## REQUIRED ACTION
Pictures are to be left out, and only the lines below starting at the one with "The height and width of the screenshot is (133, 470)." and ending at the one with "Canales' 7.08 rating" are to be reproduced, each exactly, both ends included.

## MATERIAL PROVIDED
● ● ● ● ● ● ●

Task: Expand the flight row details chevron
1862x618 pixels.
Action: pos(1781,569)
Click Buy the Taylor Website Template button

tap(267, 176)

● ● ● ● ● ● ●

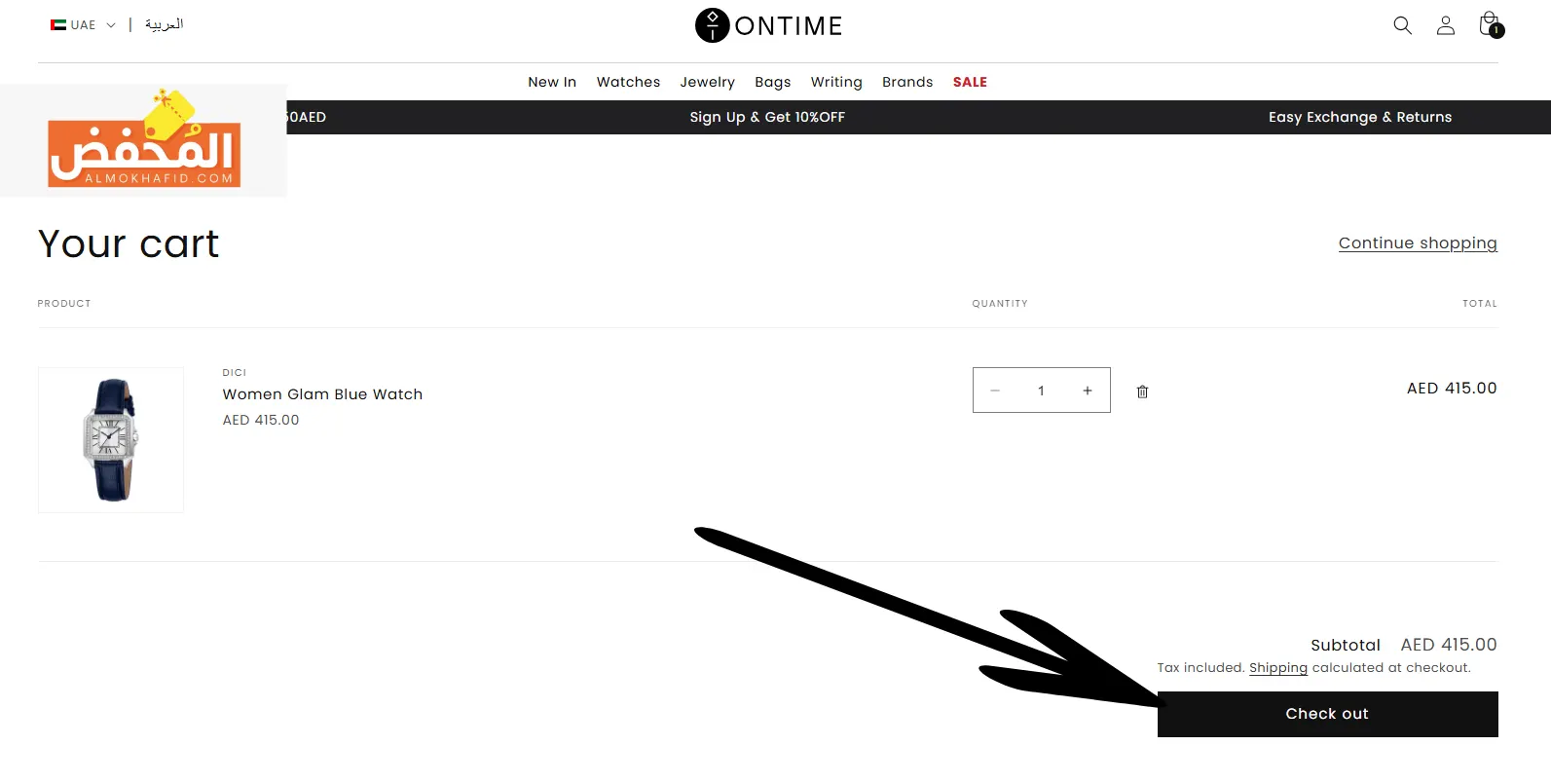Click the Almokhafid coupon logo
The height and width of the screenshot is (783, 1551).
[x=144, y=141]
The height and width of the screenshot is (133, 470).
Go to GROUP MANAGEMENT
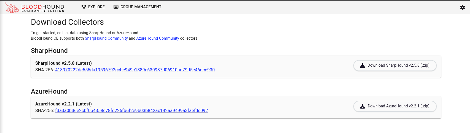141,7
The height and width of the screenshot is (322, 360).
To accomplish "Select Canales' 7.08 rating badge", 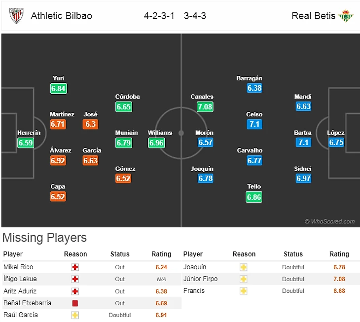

● ● ● ● ● ● ●

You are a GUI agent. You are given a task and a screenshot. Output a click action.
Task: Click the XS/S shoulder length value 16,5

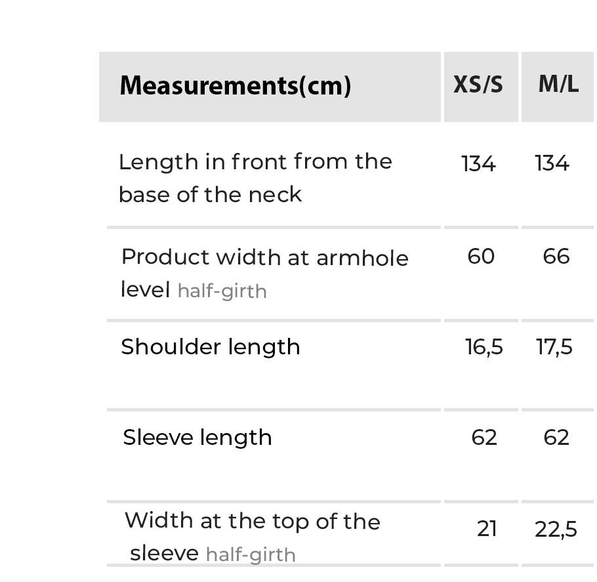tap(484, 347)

● ● ● ● ● ● ●

## ANSWER SPACE
The height and width of the screenshot is (133, 470).
Go to GROUP MANAGEMENT
141,7
The height and width of the screenshot is (322, 360).
To accomplish "Select Canales' 7.08 rating badge", 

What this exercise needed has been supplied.